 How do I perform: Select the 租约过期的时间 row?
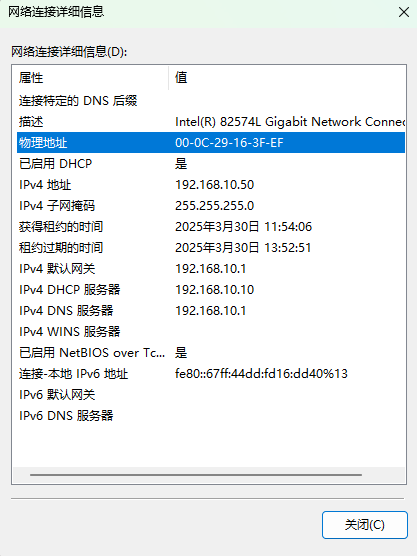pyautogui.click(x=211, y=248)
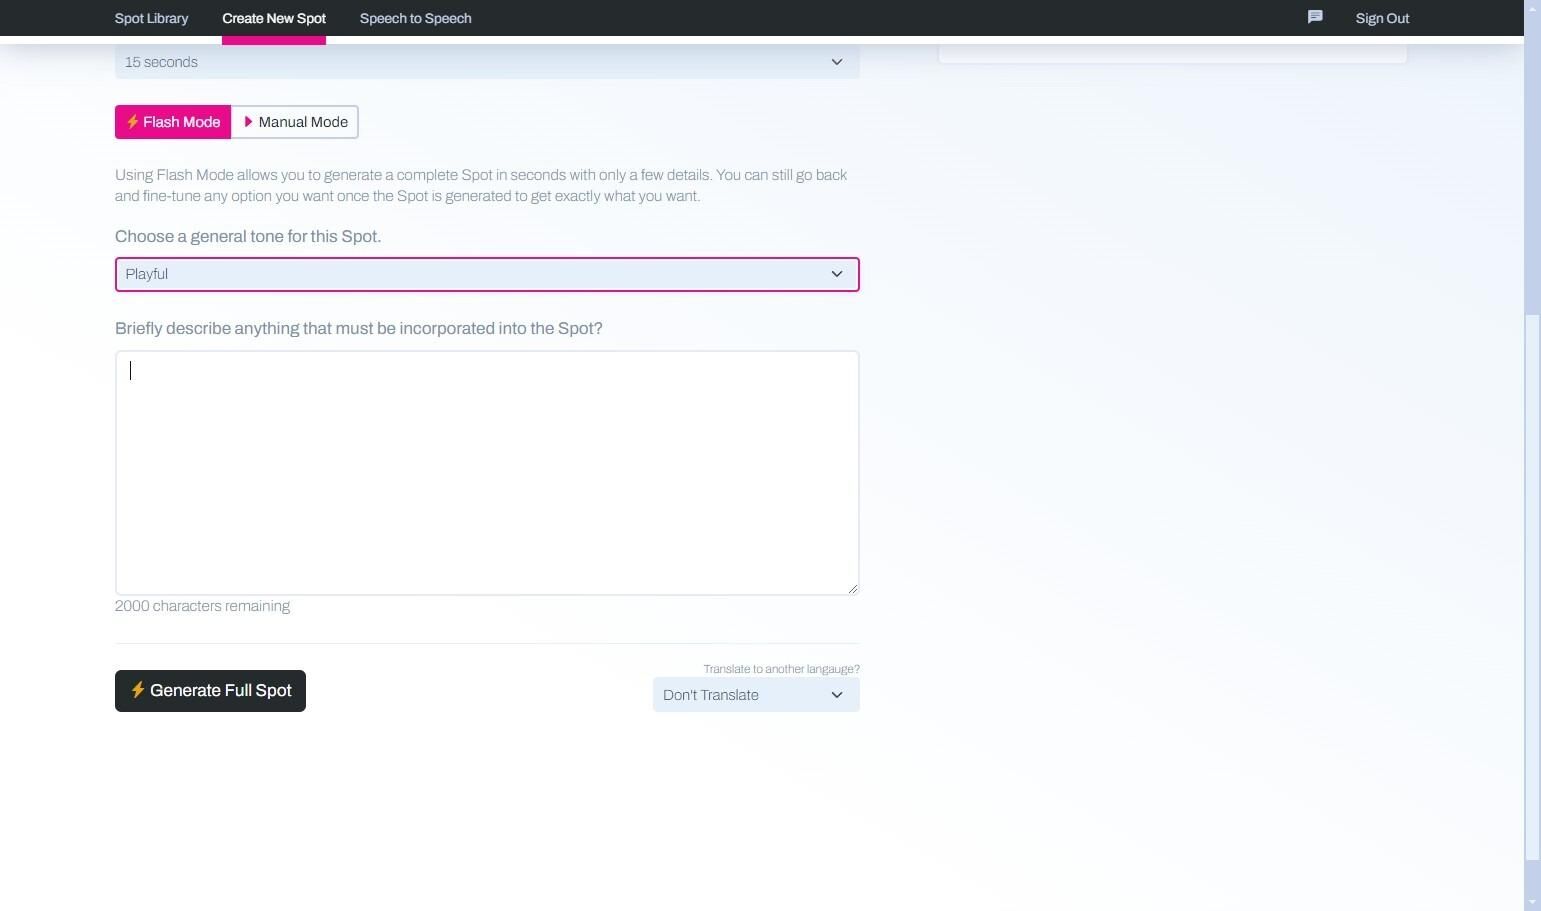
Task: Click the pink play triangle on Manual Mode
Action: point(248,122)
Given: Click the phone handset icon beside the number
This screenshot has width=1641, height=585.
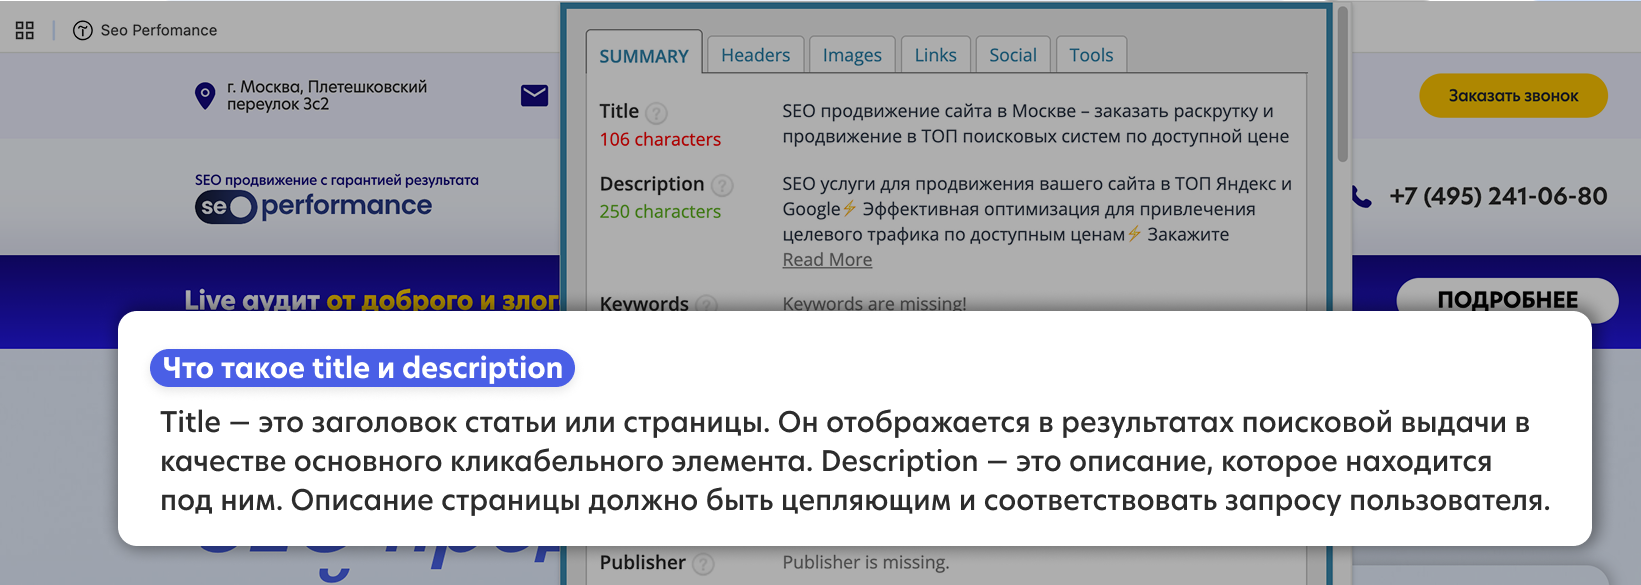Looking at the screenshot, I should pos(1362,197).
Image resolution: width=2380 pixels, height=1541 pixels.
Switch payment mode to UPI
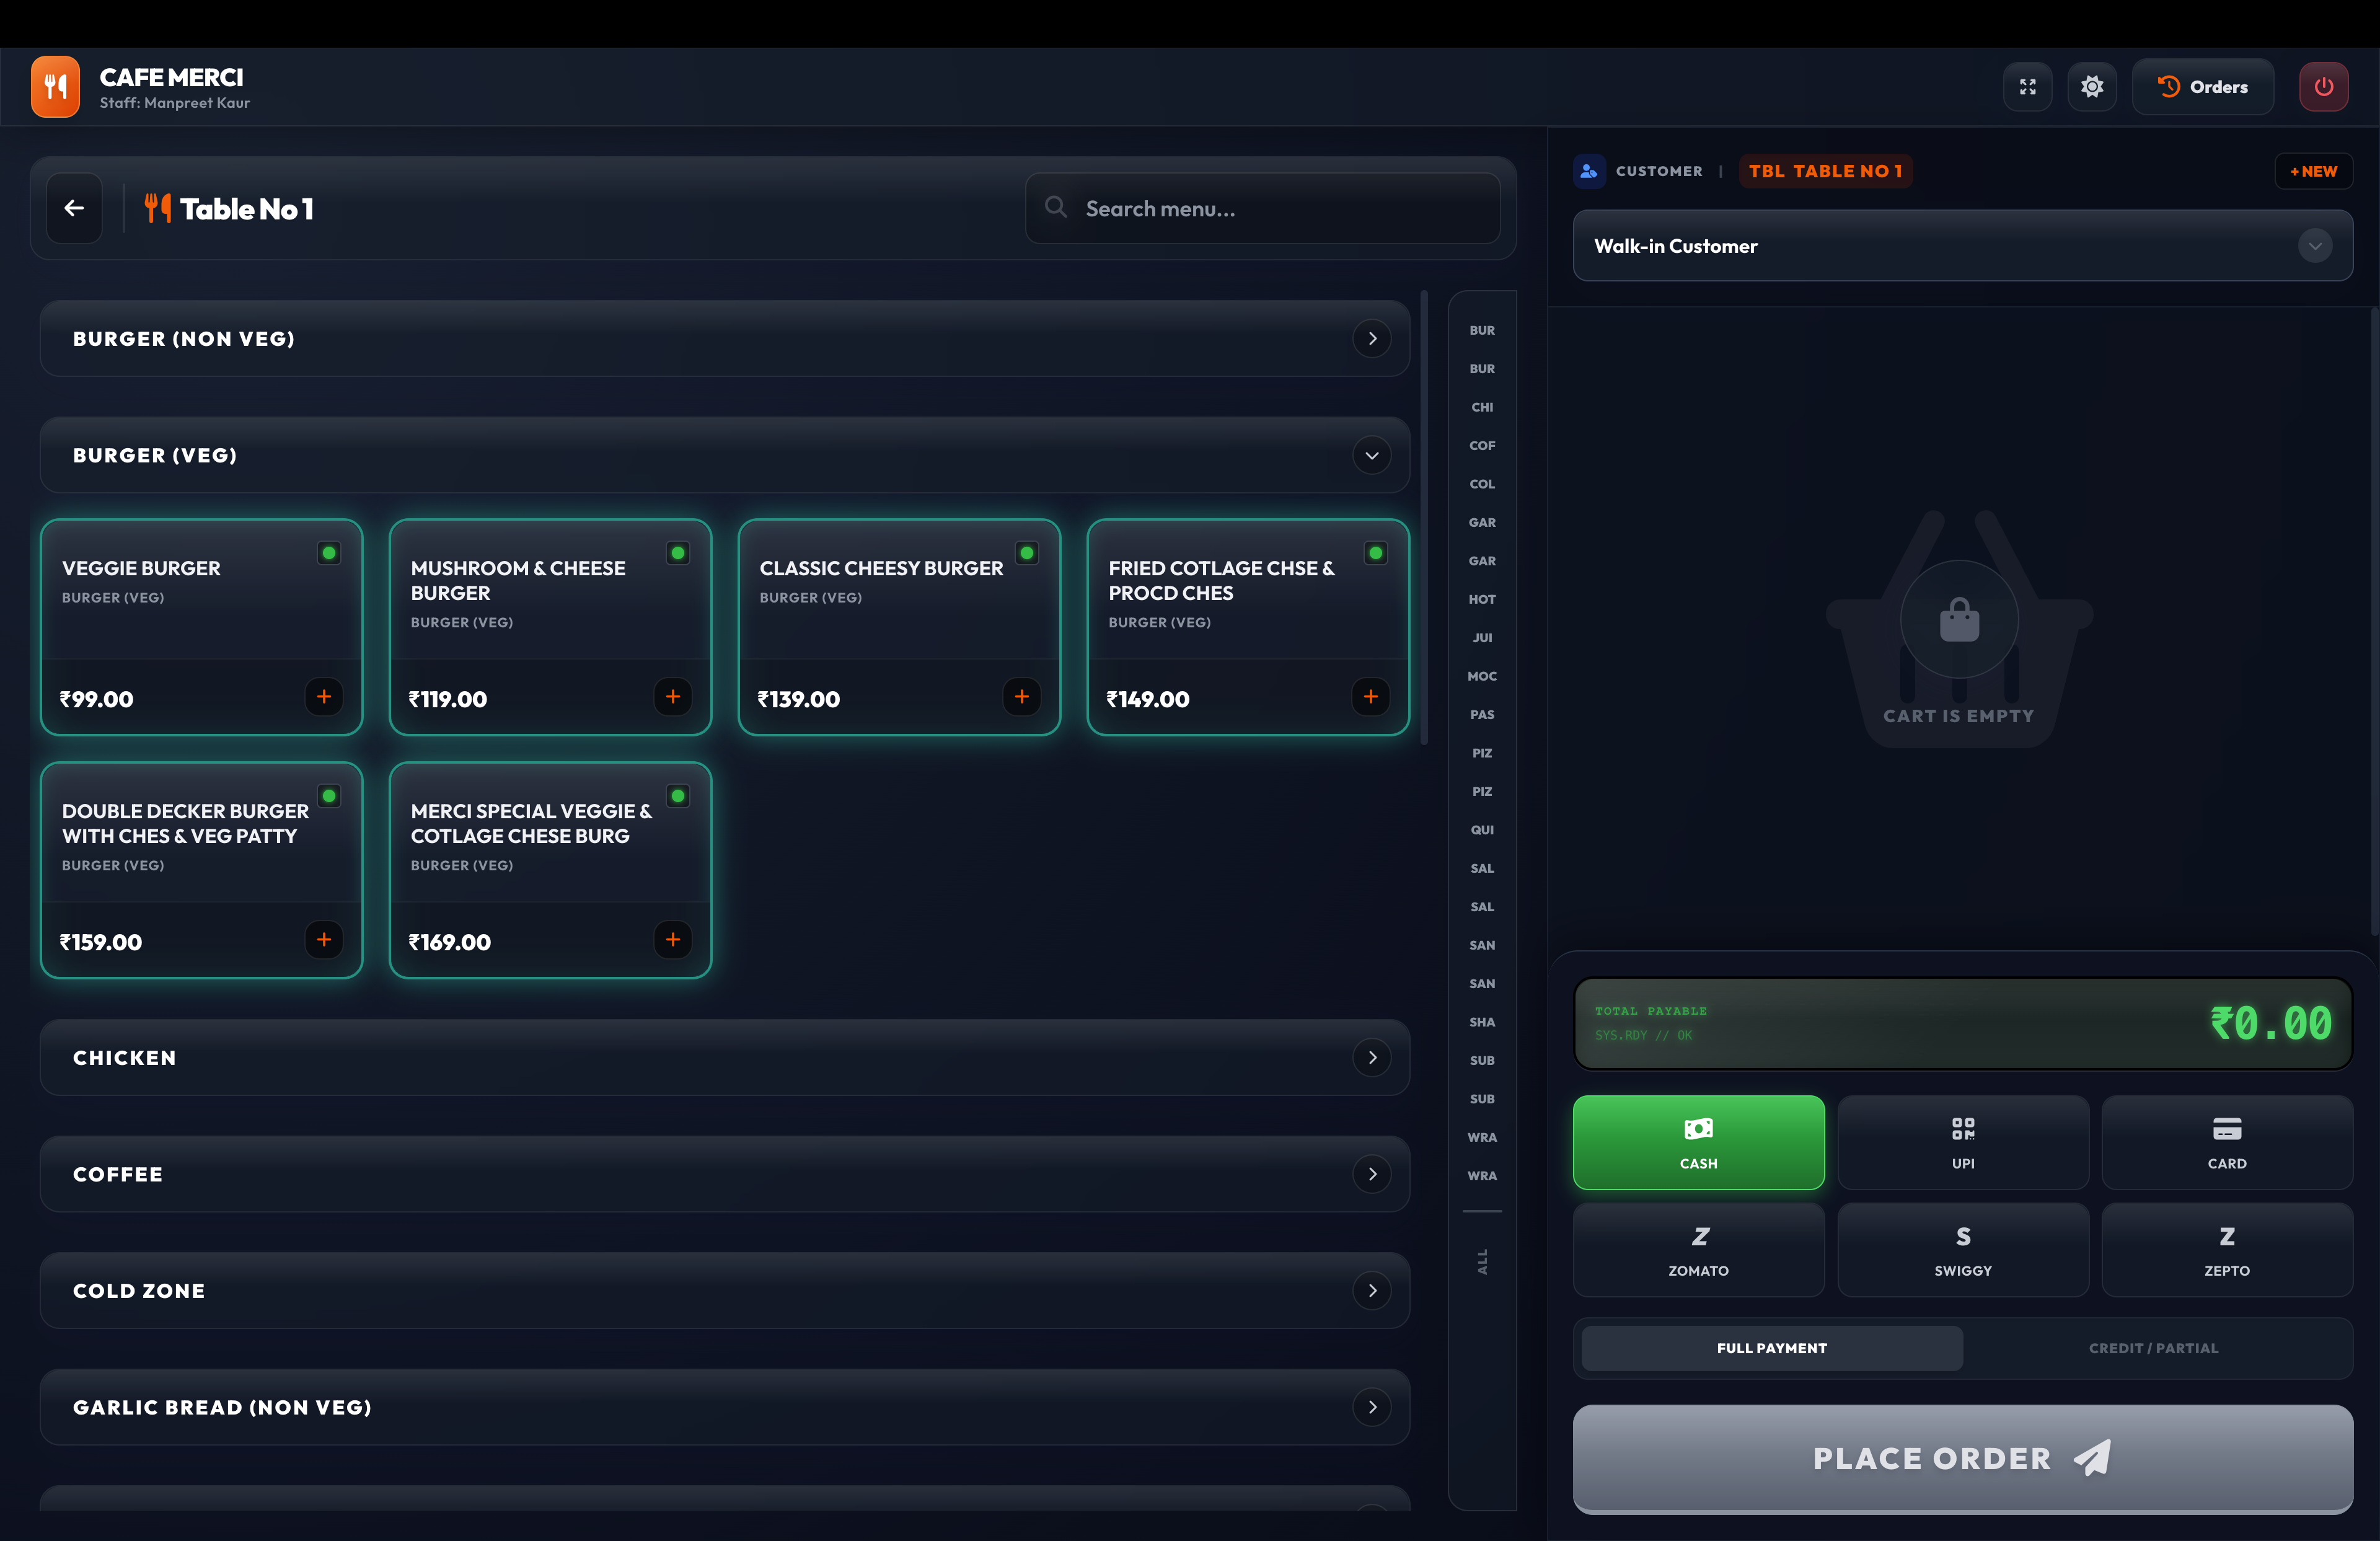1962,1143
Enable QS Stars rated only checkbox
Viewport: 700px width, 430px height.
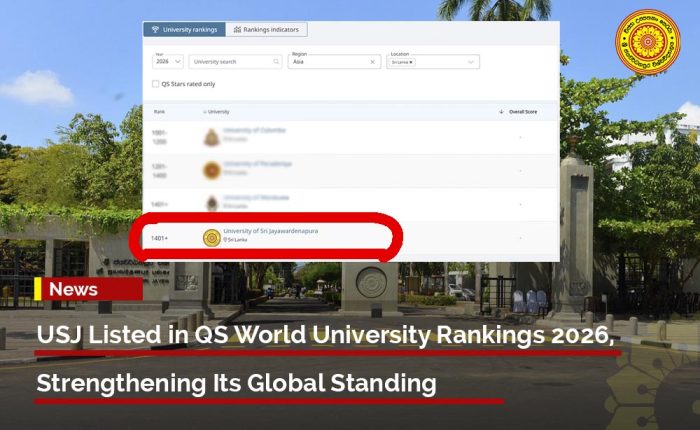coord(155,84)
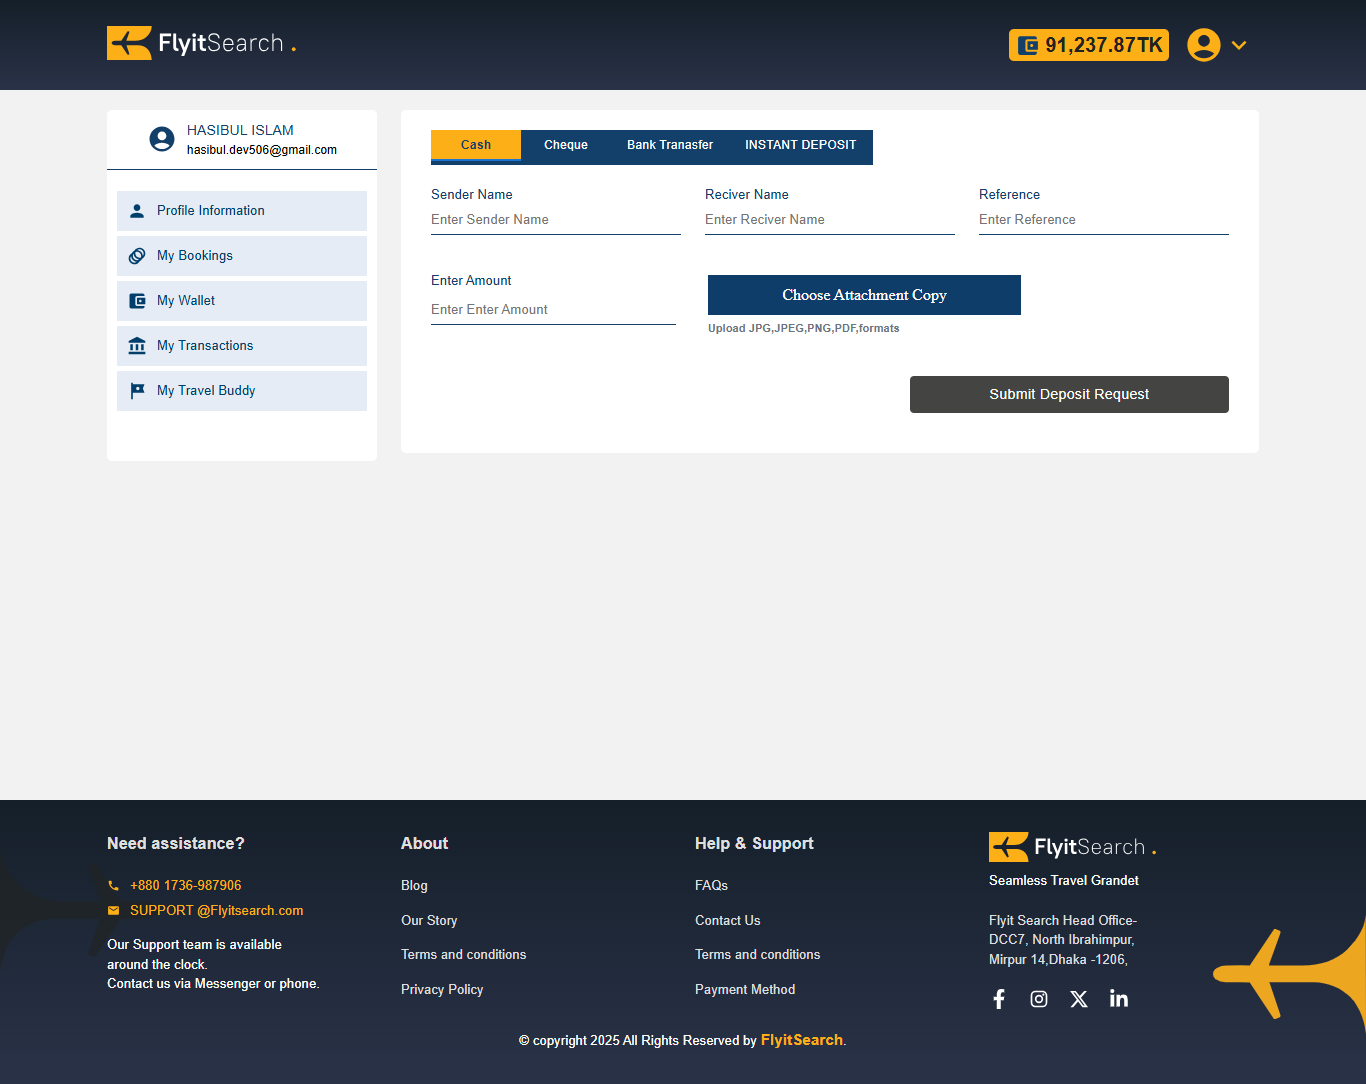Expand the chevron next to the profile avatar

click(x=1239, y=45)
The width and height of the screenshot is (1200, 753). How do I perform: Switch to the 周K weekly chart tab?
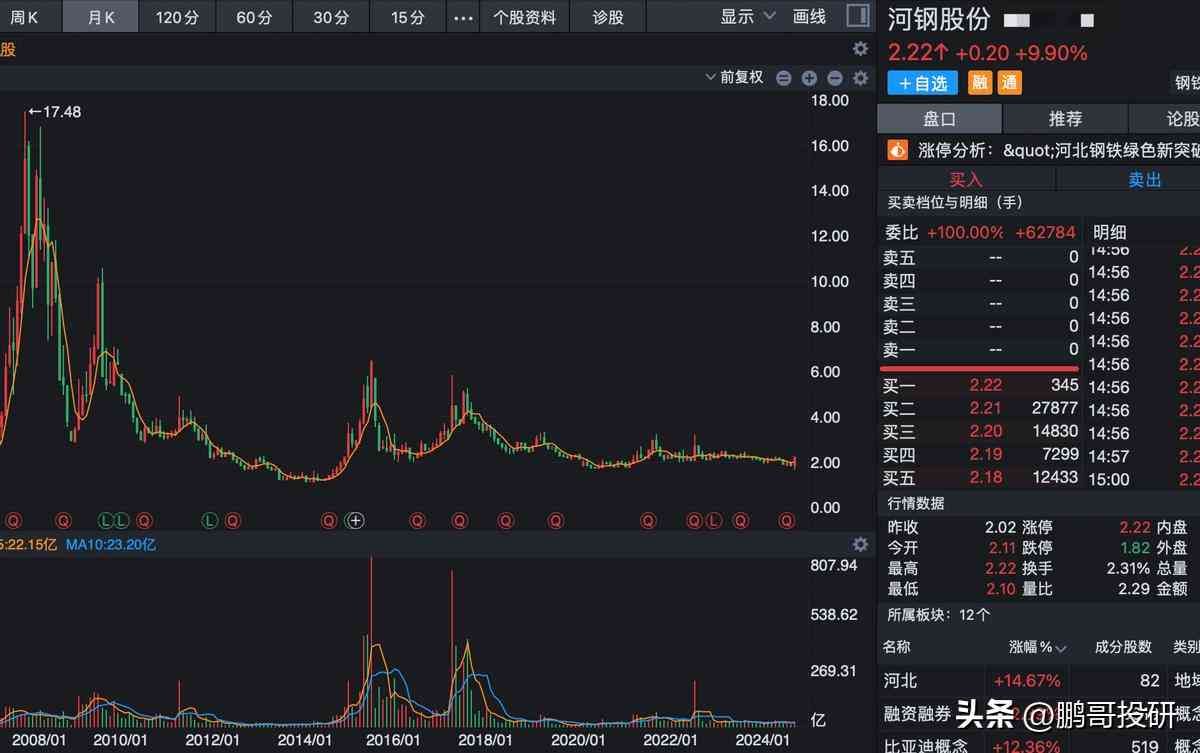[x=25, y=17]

--------------------

## Job:
Rewrite all of the rows above with "How do I perform" swapped for "How can I do" and nothing else changed. Omit the pictures.

## Exercise output:
 How can I do: Select the 租约过期的时间 row?
pyautogui.click(x=211, y=248)
Task: Click the pink play triangle on Manual Mode
Action: point(248,122)
Given: Click the phone handset icon beside the number
This screenshot has width=1641, height=585.
Looking at the screenshot, I should pos(1362,197).
Image resolution: width=2380 pixels, height=1541 pixels.
Switch payment mode to UPI
1962,1143
Enable QS Stars rated only checkbox
Viewport: 700px width, 430px height.
coord(155,84)
Expand the chevron next to the profile avatar

click(x=1239, y=45)
The width and height of the screenshot is (1200, 753). How can I do: Switch to the 周K weekly chart tab?
[x=25, y=17]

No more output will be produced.